Etre différent est une épreuve au quotidien. Pourtant être gros ne devrait être ni un gros mot et ne devrait pas être un critère discriminatoire. La réalité est plus difficile et sans pitié.

4ème de couverture
Ce mot ne figure pas dans le dictionnaire, mais il désigne un phénomène réel et ordinaire.

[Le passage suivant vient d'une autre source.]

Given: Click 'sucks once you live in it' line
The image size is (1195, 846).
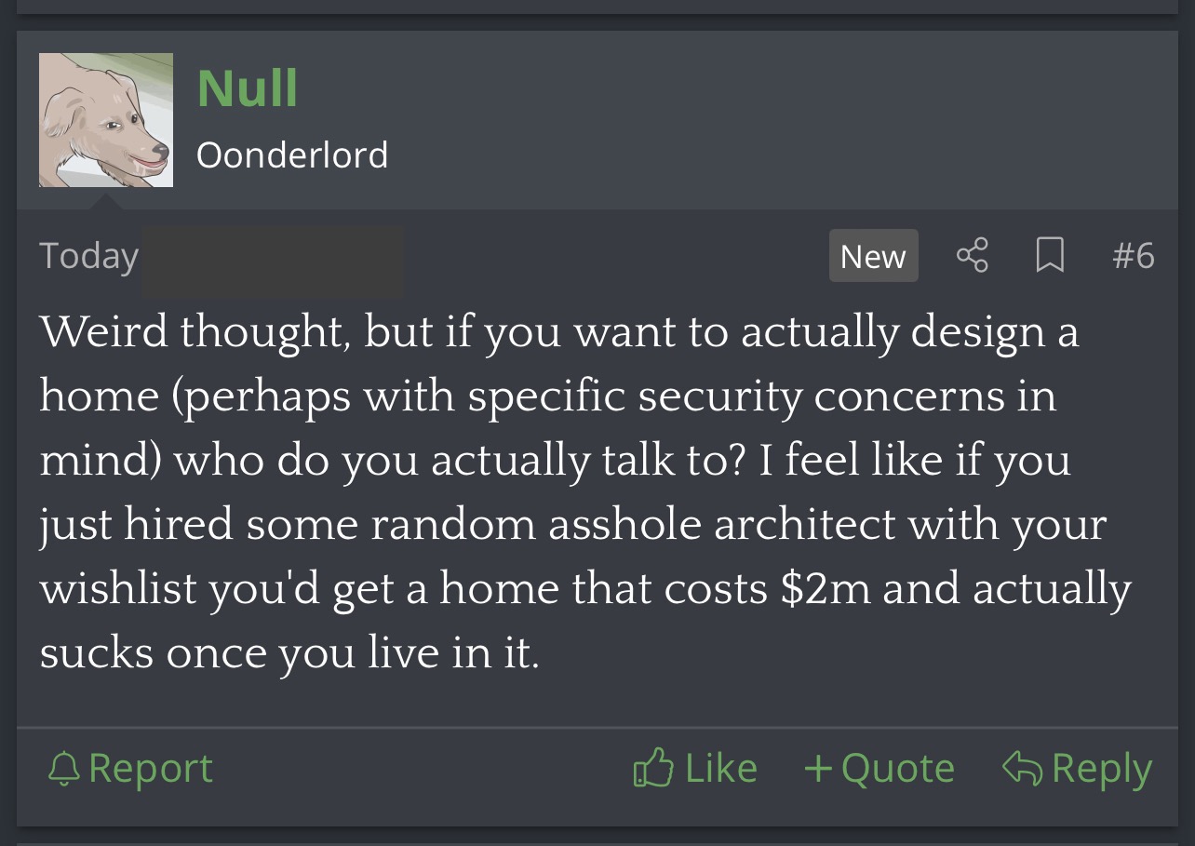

Chaque jour, les gros sont victimes de discriminations : si vous pesez 150 kilos, vous aurez du mal à trouver un travail (vous êtes présumé fainéant), à vous habiller (les magasins ne vendent pas de vêtements en taille 60), à vous soigner (il faudra dénicher un cabinet équipé pour vous prendre en charge, et la bienveillance n’est pas toujours au rendez-vous), à prendre l’avion (peut-être devrez-vous réserver un second siège), à vous faire prescrire une contraception, mais aussi à avoir un bébé si l’envie vous en prend… Vous aurez du mal à vivre normalement.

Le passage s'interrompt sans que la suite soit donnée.